Misspoken

I went for a hike yesterday with Amy, one of the people who had been on the Philippines trip. Driving to the mountain, I stopped at an intersection where there was a lot of construction going on. I was watching the people waiting to cross the street when Amy said she always waves at the sign man. I was looking at the little blue man in the walk signal, and could picture Amy standing at the corner of the sidewalk, waving at him. So I told her how weird that is.
"What's wrong with that?" she asked. "He's a person."

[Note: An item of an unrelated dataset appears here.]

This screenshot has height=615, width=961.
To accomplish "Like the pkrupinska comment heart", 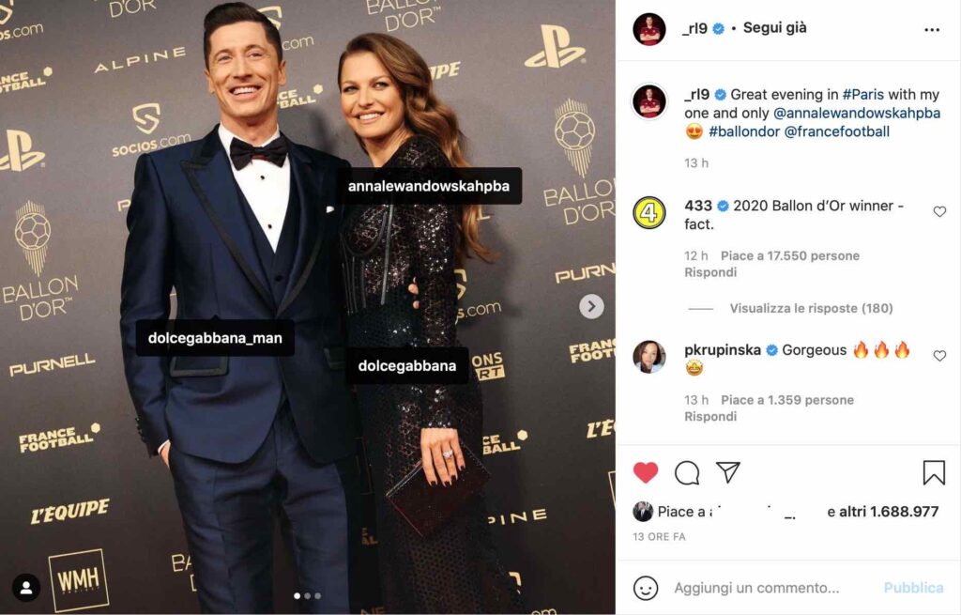I will [939, 356].
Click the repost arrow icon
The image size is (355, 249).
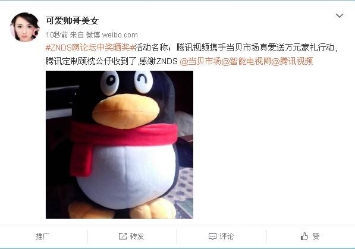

I tried to explain that the man in the signal wasn't really a man. Amy strikes me as a sharp
ly intelligent person, so I was concerned.
"I meant the construction guy holding the stop sign," she said.
Aha.
I decided from that point on to wave at the construction guy, and continue ignoring signal man. When Amy was little, she thought tiny people lived in stoplights and pushed buttons to change from red to green whenever they wanted. When I was a kid, my strange belief was in movies. I thought that when you put you tape into the VCR, a signal was sent to the entire cast of the film, which was waiting, in costume, in whatever location the movie took place. They then acted out the whole movie for you to watch. Naturally, my theory hit some rocks when I watched at night a movie shot during the day. How did they get it to look sunny? I also believed that if a person died on screen, the actor really died. So there was a line of people right off the set and every time some kid wanted to watch Dracula get it in a monster movie, the next guy in line was thrown into a cape and stabbed through the heart with a wooden stake. I had a nightmare once that my dad wanted to be an actor.
My dad was in the military. I told Amy about life on military bases and she laughed at my little military words, like "civilian." She said it sounded like i was talking about aliens. Of course, then she said something about BCC, a local acronym I didn't know. "Guess I'm on the outside," I said.
"You...Calvinist!" was Amy's response.
I wasn't sure what she was getting at on that one, and figured I'd been theologically insulted, but I wasn't sure how. Turns out she meant to call me a civilian...Calvinist just popped out.
I totally understand-- it happens on the Navy base all the time.

I was back at the front desk at work today, thoroughly entertained by my boss' son, a six-year-old who was discussing the intricate workings of a monster truck. My boss' husband was also present, updating some computers in the office. After a few minutes of listening to us talk, he called to his son "come here! Let her work." Let me work? That's a funny way of putting it.


Halloween is probably my favorite holiday. Dressing up, scaring friends, candy, the full-fledged arrival of fall at its rightful time-- it's a good thing. In honor of La Dia de los Muertos, I give you the la palabra de los muertos para hoy:


Here lies a man named Zeke.

Second fastest draw in Cripple Creek.